As a young, Roma-looking orphan, Heathcliff is adopted by Old Earnshaw and taken to live with his family at their estate, Wuthering Heights. In this first section, Drum closely follows Brontë’s description of events: Heathcliff becomes nearly inseparable from Old Earnshaw’s daughter, Catherine, but is abused and eventually forced into a servant’s role by his son, Hindley. Years pass, and one night Heathcliff overhears Cathy claiming that it would “degrade” her to marry him; distraught, he flees the estate and vows that he’ll make himself into a rich gentleman worthy of the woman he loves. From there, the book imagines what might have occurred over the next three years, which remain curiously unexplored in the classic novel. The author offers the possibility that Heathcliff finds work as a sailor in the Atlantic triangle trade, voyaging from the western coast of Africa to Jamaica and back to England. Along the way, Heathcliff experiences the rough conditions of a life at sea, the allures and hazards of exotic cultures, and the horrors of the slave trade. He witnesses the greed and malice of powerful men and stays true to his own values as a consequence. But upon his return to England, he preoccupies himself with exterior matters, hoping to transform into a fashionable society man.
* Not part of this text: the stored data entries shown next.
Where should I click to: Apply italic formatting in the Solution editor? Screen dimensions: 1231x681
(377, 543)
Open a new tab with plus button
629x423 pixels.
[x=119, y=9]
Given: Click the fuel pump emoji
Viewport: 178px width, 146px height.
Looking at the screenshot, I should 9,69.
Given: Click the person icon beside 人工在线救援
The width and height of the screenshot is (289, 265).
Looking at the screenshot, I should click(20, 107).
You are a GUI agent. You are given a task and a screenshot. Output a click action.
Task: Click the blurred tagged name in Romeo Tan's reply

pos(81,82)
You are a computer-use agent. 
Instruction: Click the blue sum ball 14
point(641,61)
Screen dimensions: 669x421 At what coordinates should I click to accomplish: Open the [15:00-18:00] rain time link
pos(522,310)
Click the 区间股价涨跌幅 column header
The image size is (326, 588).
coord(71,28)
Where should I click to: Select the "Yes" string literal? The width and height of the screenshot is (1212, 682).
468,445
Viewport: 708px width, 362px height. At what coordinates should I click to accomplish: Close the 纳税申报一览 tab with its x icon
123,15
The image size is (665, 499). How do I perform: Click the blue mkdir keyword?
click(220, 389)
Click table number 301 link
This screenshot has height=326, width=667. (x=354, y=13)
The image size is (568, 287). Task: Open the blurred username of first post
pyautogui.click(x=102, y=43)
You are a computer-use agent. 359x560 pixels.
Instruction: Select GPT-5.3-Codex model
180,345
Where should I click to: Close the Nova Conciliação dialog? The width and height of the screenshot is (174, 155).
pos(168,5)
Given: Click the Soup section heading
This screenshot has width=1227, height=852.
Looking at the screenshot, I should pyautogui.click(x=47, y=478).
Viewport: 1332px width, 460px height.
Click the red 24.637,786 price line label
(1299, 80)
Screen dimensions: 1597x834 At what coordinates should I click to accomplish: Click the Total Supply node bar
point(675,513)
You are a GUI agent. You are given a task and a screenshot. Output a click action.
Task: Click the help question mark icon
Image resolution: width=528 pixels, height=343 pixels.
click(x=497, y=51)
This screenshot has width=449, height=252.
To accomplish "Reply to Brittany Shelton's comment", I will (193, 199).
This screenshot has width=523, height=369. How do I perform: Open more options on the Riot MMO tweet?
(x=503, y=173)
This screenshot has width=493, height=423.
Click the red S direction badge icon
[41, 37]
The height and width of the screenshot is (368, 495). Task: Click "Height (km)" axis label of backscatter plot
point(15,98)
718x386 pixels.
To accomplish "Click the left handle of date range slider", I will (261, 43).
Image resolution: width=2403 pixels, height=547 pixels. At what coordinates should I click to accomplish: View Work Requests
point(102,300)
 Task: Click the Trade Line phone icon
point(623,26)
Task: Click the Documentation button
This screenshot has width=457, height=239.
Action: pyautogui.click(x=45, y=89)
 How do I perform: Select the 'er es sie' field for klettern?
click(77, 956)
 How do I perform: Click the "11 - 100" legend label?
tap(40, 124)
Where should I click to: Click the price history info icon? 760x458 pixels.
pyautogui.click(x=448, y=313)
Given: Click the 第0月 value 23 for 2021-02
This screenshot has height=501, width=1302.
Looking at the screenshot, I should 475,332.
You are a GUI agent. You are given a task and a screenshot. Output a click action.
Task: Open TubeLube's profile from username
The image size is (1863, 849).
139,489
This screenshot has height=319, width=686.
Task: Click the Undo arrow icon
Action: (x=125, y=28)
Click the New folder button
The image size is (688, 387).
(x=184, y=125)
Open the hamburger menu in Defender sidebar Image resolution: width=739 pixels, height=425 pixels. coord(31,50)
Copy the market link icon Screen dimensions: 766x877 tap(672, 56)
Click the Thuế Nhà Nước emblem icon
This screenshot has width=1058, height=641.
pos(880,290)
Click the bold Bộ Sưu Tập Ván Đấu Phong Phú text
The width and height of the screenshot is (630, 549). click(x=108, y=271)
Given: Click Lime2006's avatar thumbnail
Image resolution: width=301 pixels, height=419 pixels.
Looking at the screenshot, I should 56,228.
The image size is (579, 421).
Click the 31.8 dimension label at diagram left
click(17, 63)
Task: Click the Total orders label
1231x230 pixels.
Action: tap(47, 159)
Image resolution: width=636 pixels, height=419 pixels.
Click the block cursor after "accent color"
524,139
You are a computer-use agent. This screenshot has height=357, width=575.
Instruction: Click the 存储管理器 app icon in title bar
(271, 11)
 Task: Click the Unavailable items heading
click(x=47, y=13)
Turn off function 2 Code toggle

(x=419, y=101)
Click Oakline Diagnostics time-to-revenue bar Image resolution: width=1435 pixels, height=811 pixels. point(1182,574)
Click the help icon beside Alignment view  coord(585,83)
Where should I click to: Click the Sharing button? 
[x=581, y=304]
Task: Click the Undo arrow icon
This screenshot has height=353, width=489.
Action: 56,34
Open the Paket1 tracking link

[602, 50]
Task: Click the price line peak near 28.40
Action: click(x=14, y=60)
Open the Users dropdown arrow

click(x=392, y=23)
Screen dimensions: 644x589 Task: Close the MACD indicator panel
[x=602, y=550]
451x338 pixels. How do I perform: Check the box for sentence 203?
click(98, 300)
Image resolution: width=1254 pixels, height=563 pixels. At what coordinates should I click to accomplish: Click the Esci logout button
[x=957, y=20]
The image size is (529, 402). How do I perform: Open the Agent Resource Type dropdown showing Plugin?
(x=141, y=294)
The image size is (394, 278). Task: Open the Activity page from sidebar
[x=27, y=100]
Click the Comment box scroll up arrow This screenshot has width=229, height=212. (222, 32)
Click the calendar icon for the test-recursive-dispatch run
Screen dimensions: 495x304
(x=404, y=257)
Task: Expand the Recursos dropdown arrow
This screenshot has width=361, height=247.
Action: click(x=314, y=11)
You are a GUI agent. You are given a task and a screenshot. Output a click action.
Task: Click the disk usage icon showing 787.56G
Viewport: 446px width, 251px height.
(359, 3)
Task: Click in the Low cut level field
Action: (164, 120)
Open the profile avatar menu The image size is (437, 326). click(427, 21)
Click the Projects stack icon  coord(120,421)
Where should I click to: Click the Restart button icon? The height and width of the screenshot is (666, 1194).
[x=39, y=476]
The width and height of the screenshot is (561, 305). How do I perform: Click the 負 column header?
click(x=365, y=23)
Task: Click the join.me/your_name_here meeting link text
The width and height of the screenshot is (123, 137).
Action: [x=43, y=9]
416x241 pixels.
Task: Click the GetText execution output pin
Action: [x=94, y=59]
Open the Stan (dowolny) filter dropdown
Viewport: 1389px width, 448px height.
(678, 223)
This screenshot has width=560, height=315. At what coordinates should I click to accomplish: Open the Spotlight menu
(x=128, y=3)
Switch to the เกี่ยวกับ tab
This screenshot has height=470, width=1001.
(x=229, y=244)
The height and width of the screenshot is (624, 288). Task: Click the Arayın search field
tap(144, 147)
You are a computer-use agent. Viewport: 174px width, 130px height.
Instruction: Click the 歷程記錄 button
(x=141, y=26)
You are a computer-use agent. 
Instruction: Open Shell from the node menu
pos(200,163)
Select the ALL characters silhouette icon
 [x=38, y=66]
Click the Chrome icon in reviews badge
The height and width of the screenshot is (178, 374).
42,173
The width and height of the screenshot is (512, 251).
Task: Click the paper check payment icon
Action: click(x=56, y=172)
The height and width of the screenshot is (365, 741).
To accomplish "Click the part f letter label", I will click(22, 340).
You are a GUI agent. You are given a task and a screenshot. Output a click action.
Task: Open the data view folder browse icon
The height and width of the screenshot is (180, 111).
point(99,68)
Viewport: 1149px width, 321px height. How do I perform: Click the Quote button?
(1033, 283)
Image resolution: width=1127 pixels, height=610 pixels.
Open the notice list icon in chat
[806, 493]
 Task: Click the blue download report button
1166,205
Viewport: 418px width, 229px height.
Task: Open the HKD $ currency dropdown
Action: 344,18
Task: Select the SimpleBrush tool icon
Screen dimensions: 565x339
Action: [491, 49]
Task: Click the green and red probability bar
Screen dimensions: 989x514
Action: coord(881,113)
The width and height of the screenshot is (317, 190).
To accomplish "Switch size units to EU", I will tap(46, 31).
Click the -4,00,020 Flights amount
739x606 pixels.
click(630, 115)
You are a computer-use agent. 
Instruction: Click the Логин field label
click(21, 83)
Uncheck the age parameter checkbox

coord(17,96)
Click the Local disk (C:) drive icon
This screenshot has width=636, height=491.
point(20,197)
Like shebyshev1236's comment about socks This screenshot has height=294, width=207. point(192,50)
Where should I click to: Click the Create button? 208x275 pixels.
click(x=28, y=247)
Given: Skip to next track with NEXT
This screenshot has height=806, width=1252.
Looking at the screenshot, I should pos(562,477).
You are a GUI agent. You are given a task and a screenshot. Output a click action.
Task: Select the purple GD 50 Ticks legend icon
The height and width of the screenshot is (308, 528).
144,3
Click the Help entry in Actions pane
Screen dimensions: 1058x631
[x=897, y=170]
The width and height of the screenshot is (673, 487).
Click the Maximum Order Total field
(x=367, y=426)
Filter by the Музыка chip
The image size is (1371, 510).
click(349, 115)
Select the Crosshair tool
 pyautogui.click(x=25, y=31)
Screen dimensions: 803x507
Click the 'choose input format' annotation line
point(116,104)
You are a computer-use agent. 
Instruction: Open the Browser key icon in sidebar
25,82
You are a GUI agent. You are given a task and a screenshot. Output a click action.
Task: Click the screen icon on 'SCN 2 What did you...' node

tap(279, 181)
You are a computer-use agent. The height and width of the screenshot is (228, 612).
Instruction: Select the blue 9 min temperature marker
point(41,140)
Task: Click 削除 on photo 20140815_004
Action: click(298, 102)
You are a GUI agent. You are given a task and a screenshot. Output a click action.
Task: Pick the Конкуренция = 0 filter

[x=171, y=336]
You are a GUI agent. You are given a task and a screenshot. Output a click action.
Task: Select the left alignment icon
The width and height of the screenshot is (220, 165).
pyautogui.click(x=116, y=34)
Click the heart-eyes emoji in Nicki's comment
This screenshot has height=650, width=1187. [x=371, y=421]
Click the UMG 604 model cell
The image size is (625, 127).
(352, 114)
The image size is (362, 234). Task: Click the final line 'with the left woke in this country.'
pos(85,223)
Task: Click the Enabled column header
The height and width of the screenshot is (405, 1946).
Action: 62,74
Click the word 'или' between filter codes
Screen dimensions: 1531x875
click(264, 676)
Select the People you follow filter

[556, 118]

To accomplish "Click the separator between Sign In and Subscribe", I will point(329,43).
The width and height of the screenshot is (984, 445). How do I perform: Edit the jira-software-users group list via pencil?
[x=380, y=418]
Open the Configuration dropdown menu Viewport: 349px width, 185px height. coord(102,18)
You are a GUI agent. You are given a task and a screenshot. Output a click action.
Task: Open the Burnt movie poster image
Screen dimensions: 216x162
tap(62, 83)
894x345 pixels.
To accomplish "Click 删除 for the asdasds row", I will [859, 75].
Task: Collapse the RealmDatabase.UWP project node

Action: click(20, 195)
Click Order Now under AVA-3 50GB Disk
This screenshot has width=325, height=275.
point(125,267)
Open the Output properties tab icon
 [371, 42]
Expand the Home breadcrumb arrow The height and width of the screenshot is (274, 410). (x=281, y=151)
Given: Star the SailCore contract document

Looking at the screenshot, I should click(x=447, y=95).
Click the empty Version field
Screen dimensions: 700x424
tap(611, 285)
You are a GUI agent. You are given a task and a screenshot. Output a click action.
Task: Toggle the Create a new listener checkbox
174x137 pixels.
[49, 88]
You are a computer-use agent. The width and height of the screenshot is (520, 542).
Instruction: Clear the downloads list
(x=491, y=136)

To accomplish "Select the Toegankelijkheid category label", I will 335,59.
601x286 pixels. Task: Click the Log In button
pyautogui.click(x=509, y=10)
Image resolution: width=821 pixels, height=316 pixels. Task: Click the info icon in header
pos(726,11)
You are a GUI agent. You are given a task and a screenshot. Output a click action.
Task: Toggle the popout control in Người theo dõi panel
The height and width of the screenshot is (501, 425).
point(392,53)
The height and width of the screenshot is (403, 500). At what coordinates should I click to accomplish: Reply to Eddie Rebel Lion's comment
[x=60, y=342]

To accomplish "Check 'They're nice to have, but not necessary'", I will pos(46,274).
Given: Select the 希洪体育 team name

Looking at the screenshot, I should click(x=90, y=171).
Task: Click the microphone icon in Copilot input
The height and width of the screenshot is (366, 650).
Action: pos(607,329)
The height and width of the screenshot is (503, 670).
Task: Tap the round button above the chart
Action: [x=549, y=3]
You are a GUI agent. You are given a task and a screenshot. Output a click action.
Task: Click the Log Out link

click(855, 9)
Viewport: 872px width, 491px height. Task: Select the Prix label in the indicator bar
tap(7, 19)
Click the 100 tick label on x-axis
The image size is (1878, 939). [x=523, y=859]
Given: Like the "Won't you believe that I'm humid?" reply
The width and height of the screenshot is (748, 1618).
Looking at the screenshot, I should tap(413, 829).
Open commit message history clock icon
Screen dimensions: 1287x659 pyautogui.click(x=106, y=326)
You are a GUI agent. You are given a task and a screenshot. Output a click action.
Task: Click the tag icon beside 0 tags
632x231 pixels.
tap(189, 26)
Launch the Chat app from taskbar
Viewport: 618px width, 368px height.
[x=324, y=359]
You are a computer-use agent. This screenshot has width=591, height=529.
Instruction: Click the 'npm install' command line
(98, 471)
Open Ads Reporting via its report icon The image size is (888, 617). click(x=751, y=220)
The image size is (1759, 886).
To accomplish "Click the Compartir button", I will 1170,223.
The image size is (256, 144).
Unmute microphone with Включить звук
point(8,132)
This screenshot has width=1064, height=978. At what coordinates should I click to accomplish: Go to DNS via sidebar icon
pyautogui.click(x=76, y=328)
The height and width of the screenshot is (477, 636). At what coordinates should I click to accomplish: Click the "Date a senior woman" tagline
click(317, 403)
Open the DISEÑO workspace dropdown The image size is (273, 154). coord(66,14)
It’s a credit to the author that direct lines and scenes from Wuthering Heights fit seamlessly into the overall narrative. Each locale is vibrantly rendered, from the ship’s tight quarters to the sprawl and seduction of Victorian London. Heathcliff himself appears somewhat less vivid, partly due to the tale’s detached tone and its focus on adventure over interiority. In some ways, the book openly depicts brutality, as in an effective scene where slaves are branded. But it also shies away from hints of Heathcliff’s personal cruelty, instead envisioning him as blandly compassionate, naïve, and heroic. As a result, 19th- and 21st-century framings coexist in ways both successful and distracting.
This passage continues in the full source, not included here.